Life’s the pits (but the cherries sure are sweet)

Is life a bowl of cherries?

It depends on what you think the bowl of cherries represents.

I think most people assume it represents pleasure and fun and ease, bringing a life that, as Paul Simon wrote in a song, “rolls easy as a breeze, drifting through a summer night, heading for a sunny day.” But Simon’s song makes the counterpoint: “Most folks’ lives, they stumble, Lord they fall, through no fault of their own.” I think that most of us identify with the stumble far more than the breeze, even if we can look back and say that we’ve done all right. In the Bible, Ecclesiastes certainly illustrates many ways that life is, by its nature, hard and unfair and, in the end, meaningless.

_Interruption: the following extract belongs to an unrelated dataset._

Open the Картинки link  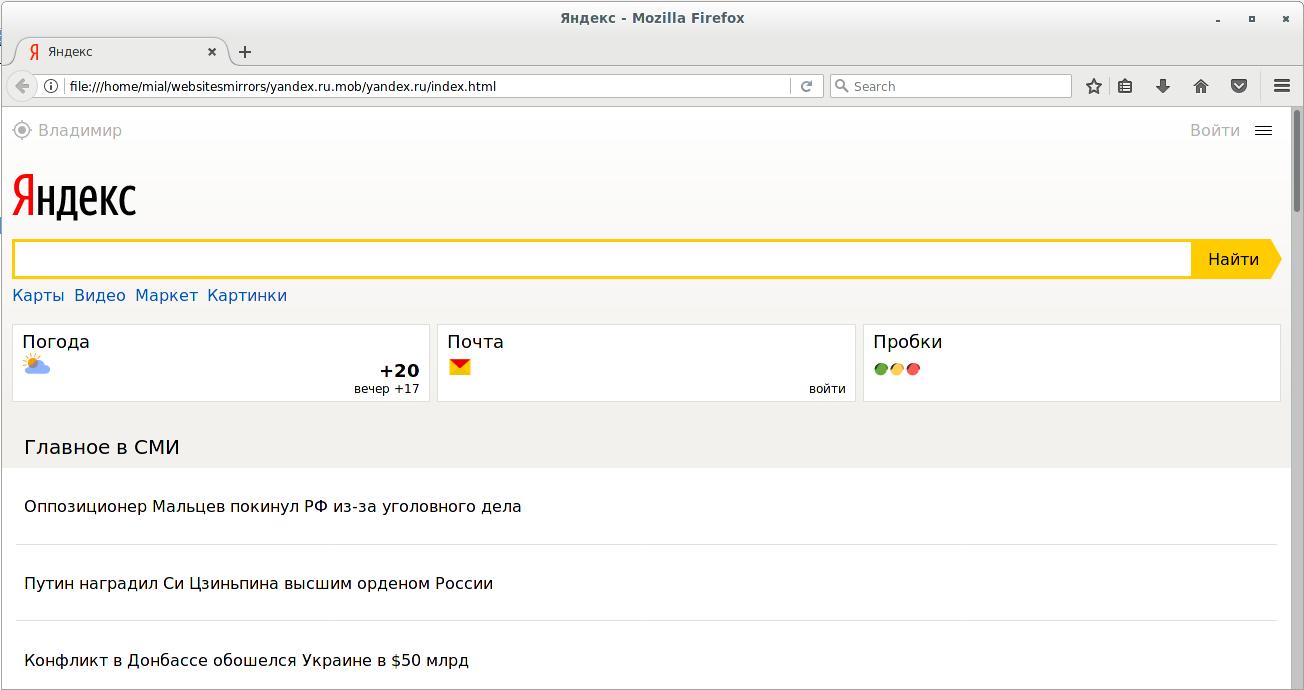pyautogui.click(x=247, y=295)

But what if the bowl of cherries instead represents the good things we sometimes get, gifts of temporary pleasure that we get to enjoy while they last? Cherries are sweet while fresh, but even if you refrigerate them, soon enough they shrivel up and grow moldy. So it is with all of life’s gifts – and there are such gifts, even for one whose life is mostly about stumbling. Ecclesiastes also tells us over and over that while we’re here we get many good gifts – food and drink, our work, our spouses, our possessions – and we should enjoy them while we have them. I think the Depression-era lyricist understood this when he wrote:

Life is just a bowl of cherries.
Don’t take it serious; life’s so mysterious.
You work, you save, you worry so,
But you can’t take your dough when you go, go, go.
So keep repeating it’s the berries,
The strongest oak must fall,
The sweet things in life, to you were just loaned
So how can you lose what you’ve never owned?
Life is just a bowl of cherries,
So live and laugh at it all.


One response to “Life’s the pits (but the cherries sure are sweet)”

  1. Dani Avatar

    People are queer, they’re always crowing, scrambling and rushing about;
    Why don’t they stop someday, address themselves this way?
    Why are we here? Where are we going? It’s time that we found out.
    We’re not here to stay; we’re on a short holiday.